((

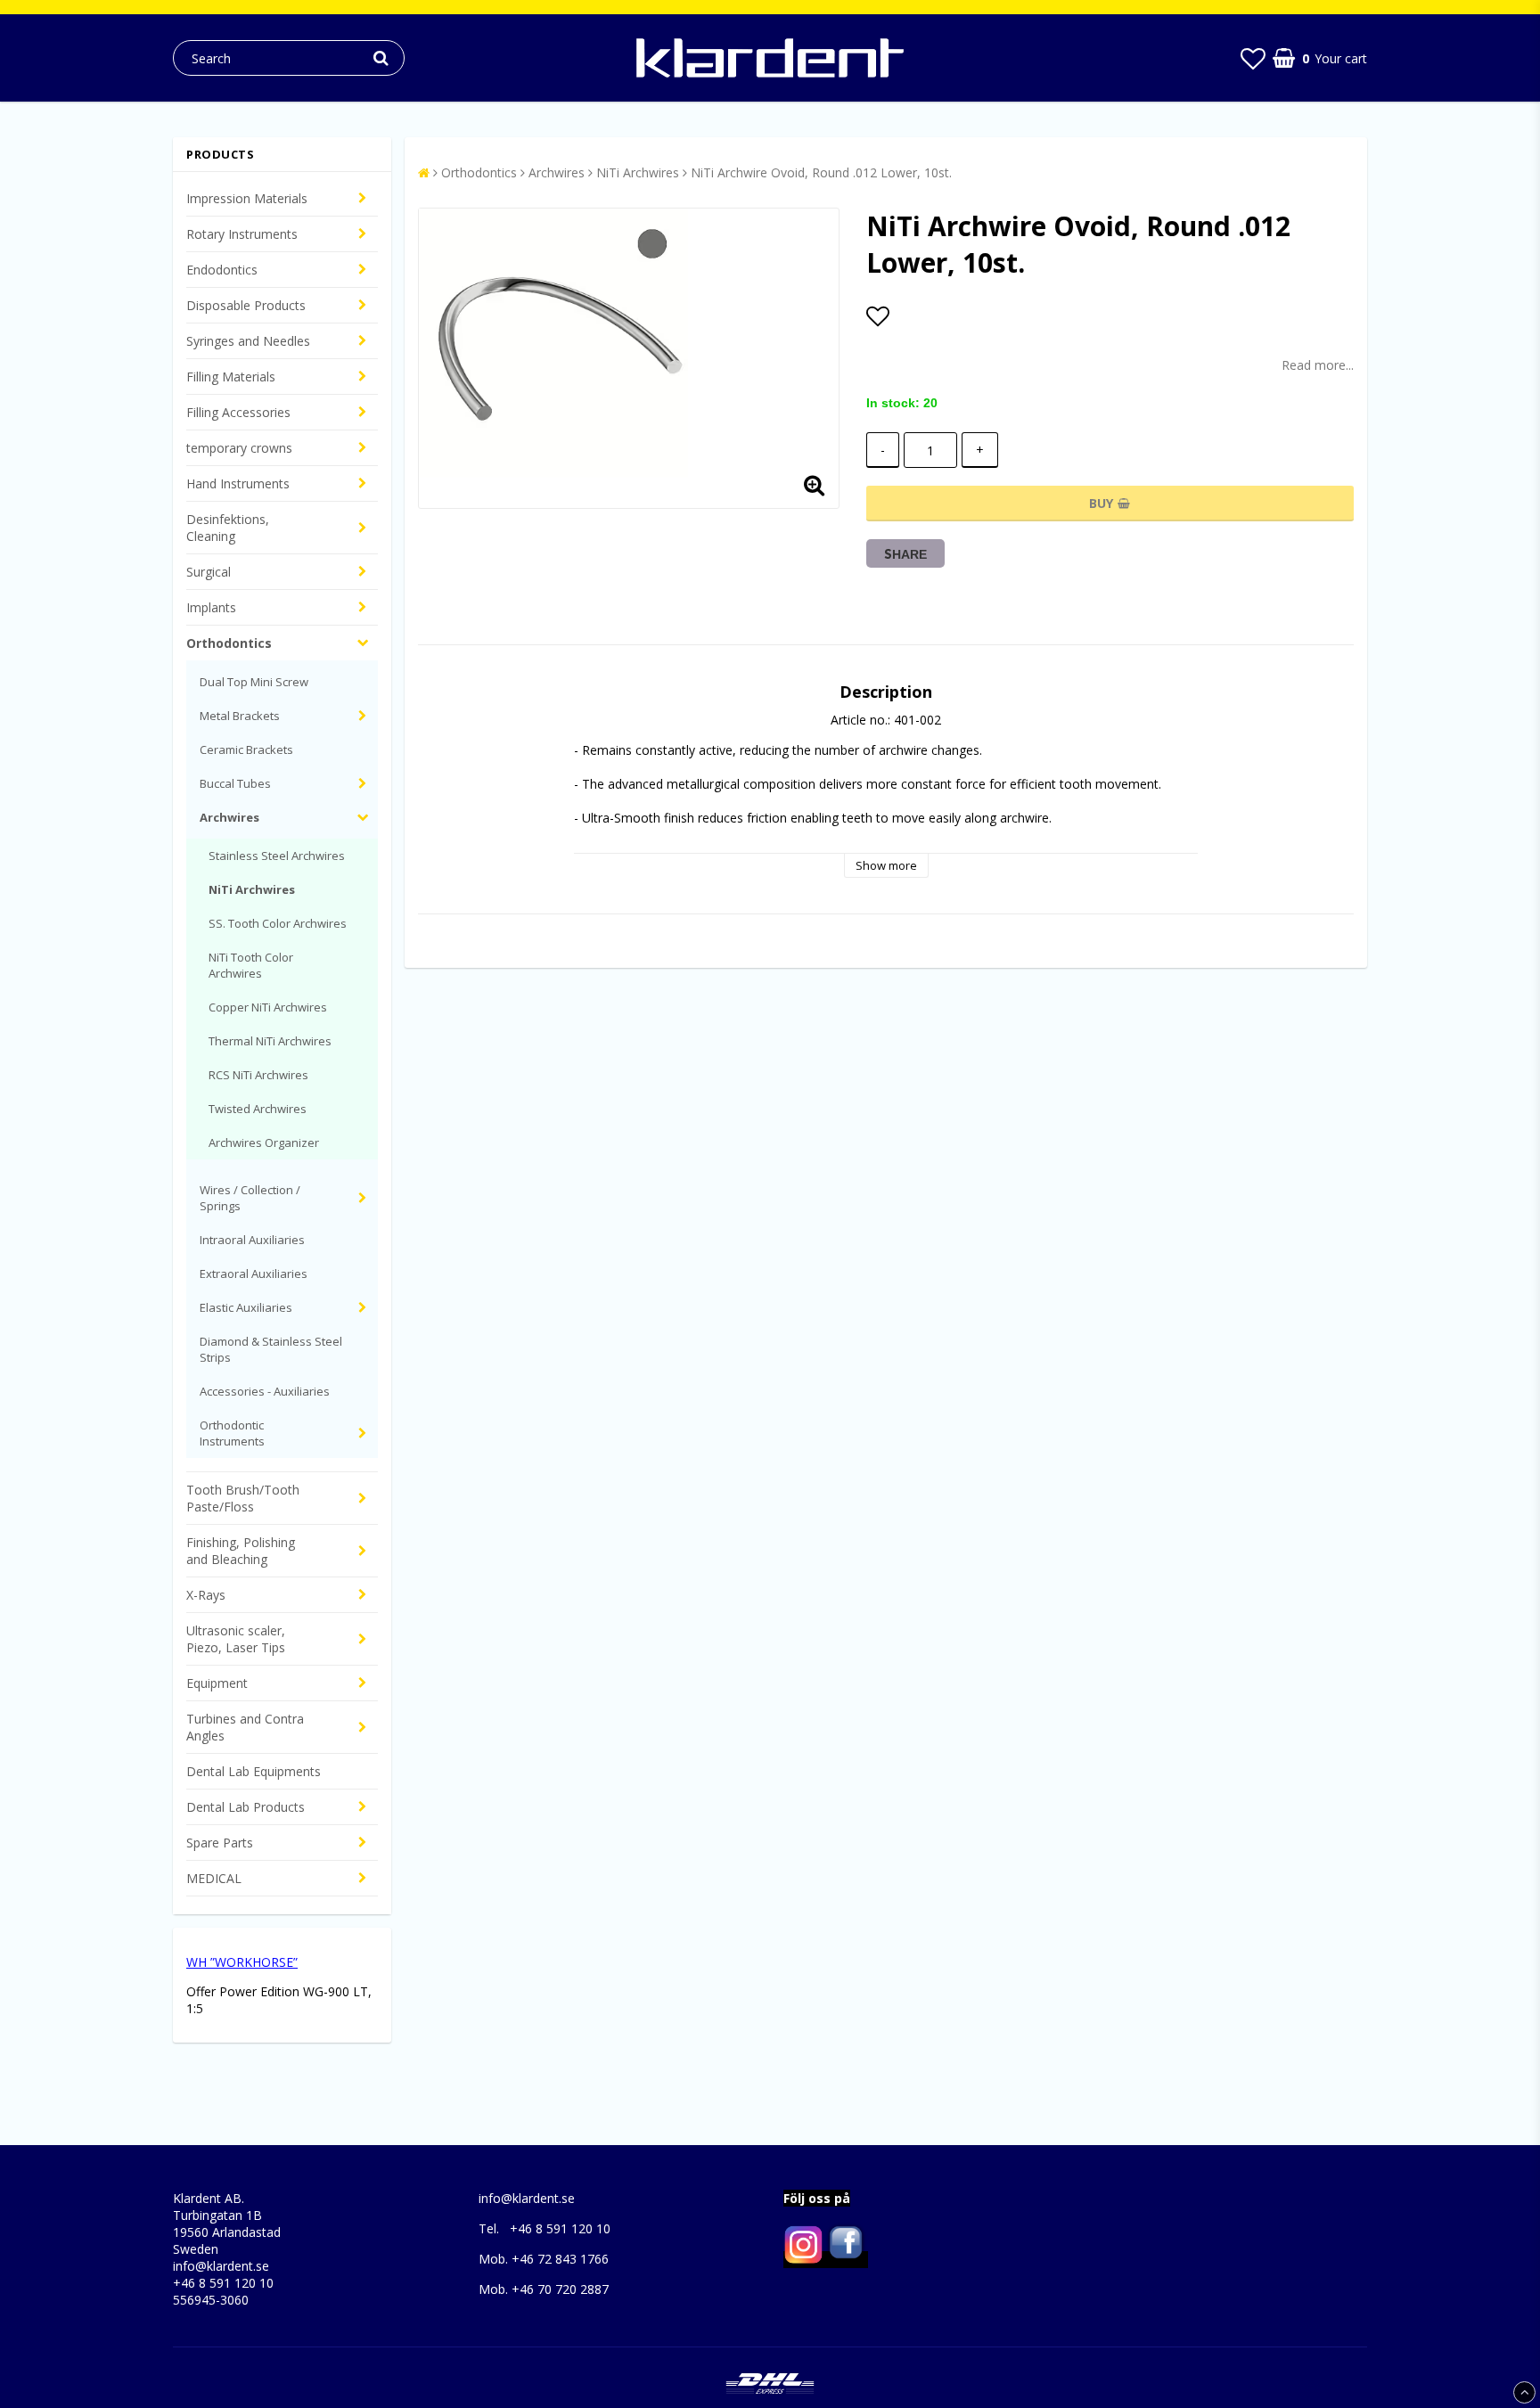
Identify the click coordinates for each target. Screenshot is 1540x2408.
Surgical (208, 571)
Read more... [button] (1318, 364)
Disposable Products (246, 305)
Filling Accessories (238, 412)
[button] (1253, 58)
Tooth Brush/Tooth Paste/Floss (242, 1498)
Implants (211, 607)
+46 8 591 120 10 (223, 2282)
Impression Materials (246, 198)
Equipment (217, 1683)
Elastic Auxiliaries (246, 1307)
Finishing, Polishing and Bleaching (240, 1551)
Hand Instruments (238, 483)
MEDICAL (214, 1878)
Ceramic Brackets (246, 749)
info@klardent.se (221, 2265)
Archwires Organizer (264, 1142)
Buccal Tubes (235, 783)
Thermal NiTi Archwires (270, 1041)
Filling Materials (230, 376)
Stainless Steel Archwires (277, 856)
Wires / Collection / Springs (250, 1198)
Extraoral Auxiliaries (253, 1273)
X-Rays (205, 1594)
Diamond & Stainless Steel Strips (271, 1349)
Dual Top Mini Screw (254, 682)
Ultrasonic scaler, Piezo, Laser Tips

))

» **EXERCISE**
Write out all of the data above exactly, pictures excluded.

» **EXERCISE SOLUTION**
Identify the click coordinates for each target. Screenshot is 1540x2408.
Surgical (208, 571)
Read more... [button] (1318, 364)
Disposable Products (246, 305)
Filling Accessories (238, 412)
[button] (1253, 58)
Tooth Brush/Tooth Paste/Floss (242, 1498)
Implants (211, 607)
+46 8 591 120 10 (223, 2282)
Impression Materials (246, 198)
Equipment (217, 1683)
Elastic Auxiliaries (246, 1307)
Finishing, Polishing and Bleaching (240, 1551)
Hand Instruments (238, 483)
MEDICAL (214, 1878)
Ceramic Brackets (246, 749)
info@klardent.se (221, 2265)
Archwires Organizer (264, 1142)
Buccal Tubes (235, 783)
Thermal NiTi Archwires (270, 1041)
Filling Materials (230, 376)
Stainless Steel Archwires (277, 856)
Wires / Collection / Springs (250, 1198)
Extraoral Auxiliaries (253, 1273)
X-Rays (205, 1594)
Diamond & Stainless Steel Strips (271, 1349)
Dual Top Mini Screw (254, 682)
Ultrasonic scaler, Piezo, Laser Tips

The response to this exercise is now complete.